Paloma et Gérard, entrant. – Monsieur et madame Chauchard ?

Zozote. – Ben voui ! Fidèles au poste comme on dit.

Ritou. – Comme tous les jours d’ouverture.

Zozote. – On n’en a pas raté une depuis que vous nous louez c’te ferme.

Ritou. – C’est que ma sœur et moi, on tient à vous.

Zozote. – Et au loyer ! (Elle reçoit un coup de coude de Ritou.) C’est bien gentil de nous inviter tous les ans, en tant que propriétaires, à passer deux jours aux frais de la princesse.

Paloma. – C’est-à-dire que…

Gérard. – L’auberge n’est pas encore ouverte.

Ritou. – Comment ça, pas ouverte ? On est bien le 3 ?

Paloma. – Désolée, mais nous ne sommes que le 2.

Zozote. – Tu vois, espèce d’enclume, je t’y avais bien dit ! Tu m’as soutenu le contraire !

Ritou. – Ben bon Dieu ! On n’est pas le 3 ? Mardi on était le 30, mercredi le 1er, hier le 2 et aujour…

Zozote. – Mais bougre de yayo, tu sais encore pas que le mois de mars a trente et un jours ?

Ritou. – Ah ! ben bon Dieu ! (Il vérifie sur ses doigts.) C’est vrai !

Zozote. – C’est pas bien grave, on reviendra demain.
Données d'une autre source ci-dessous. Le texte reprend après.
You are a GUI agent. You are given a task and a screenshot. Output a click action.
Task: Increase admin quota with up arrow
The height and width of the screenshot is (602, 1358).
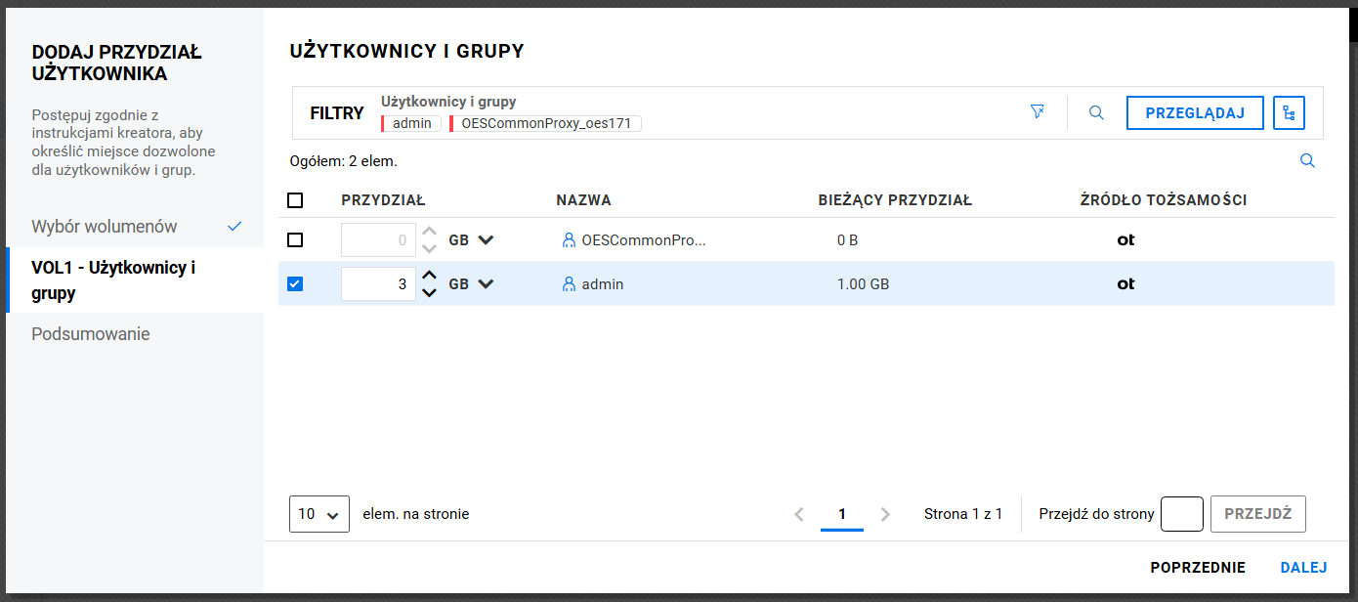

Ça nous fera faire un autre tour d’auto.

Ritou. – Et la Pâquerette, elle est pas là ?

Paloma. – Si, si, mais elle a beaucoup de travail.
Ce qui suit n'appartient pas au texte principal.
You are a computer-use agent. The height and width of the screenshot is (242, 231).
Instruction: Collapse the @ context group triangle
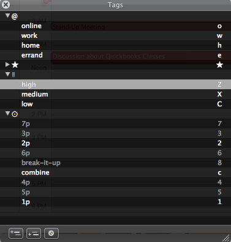point(7,15)
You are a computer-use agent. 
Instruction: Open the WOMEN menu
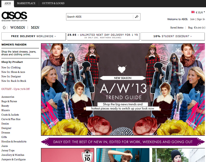18,28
Ritou. – Ah ! ça c’est une laborieuse, la Pâquerette, comme je les aime.

Zozote. – Allez ! Tu vois bien qu’on dérange. On s’en va.

Ritou. – Oui ma Zozote. (Elle le frappe.) Ben, bien le bonjour à la Pâquerette alors.

Ritou et Zozote sortent.

Gérard. – Ah ! ils ne perdent pas le nord ceux-là ! Allez ! On y retourne. (Il sort en salle et Paloma en cuisine.) Prêts, partez !

Jusqu’à l’entrée de Gérard, Paloma annonce les plats transportés par Pâquerette (P) et Guigui (G) qui essaient d’adapter leur démarche. Ils font des va-et-vient de la cuisine à la salle, jusqu’au vol-au-vent.

Paloma, off. – Une salade Duchesse Anne (P, snob)… Une truite meunière (G, imitant le poisson)… Ça va comme ça mon chéri ?

Gérard, off. – C’est pas encore ça mais ça vient ! Adaptez ! Adaptez !

Paloma, off. – Des tripes à la portugaise (P, fado)… Des cèpes sautés au champagne (G, sautillant)… Comment ça va ?

Gérard, off. – Ils s’en sortent. Mais adaptez encore davantage vos gestes. Ne vous retenez pas.

Paloma, off. – Un feuilleté d’escargots (G, très lent)… Un vol-au-vent sauce Mornay (P)

Pâquerette ne sachant pas trop comment agir, fait la moue, dépasse Guigui qui marche au ralenti, et sort en salle. On entend alors un grand bruit de vaisselle cassée et Gérard entre, furieux, par la porte que Guigui prend dans la figure.

Gérard, entrant. – C’est terrible ! Paloma ! Peux-tu dire à ta sœur qu’un vol-au-vent n’est pas un frisbee ?

Pâquerette, entrant. – Tu m’as dit d’adapter alors j’ai pensé…

Gérard. – Tu penses, toi ? Première nouvelle !

Paloma. – Gérard, calme-toi !

Gérard. – Comment veux-tu que je me calme alors que nous risquons dès demain de servir un inspecteur du guide Chemilin dans le meilleur des cas avec un lourdaud sourd et muet qui n’a pas franchement inventé l’eau tiède, et au pire avec une demeurée qui rêve de voler avec Superman ?!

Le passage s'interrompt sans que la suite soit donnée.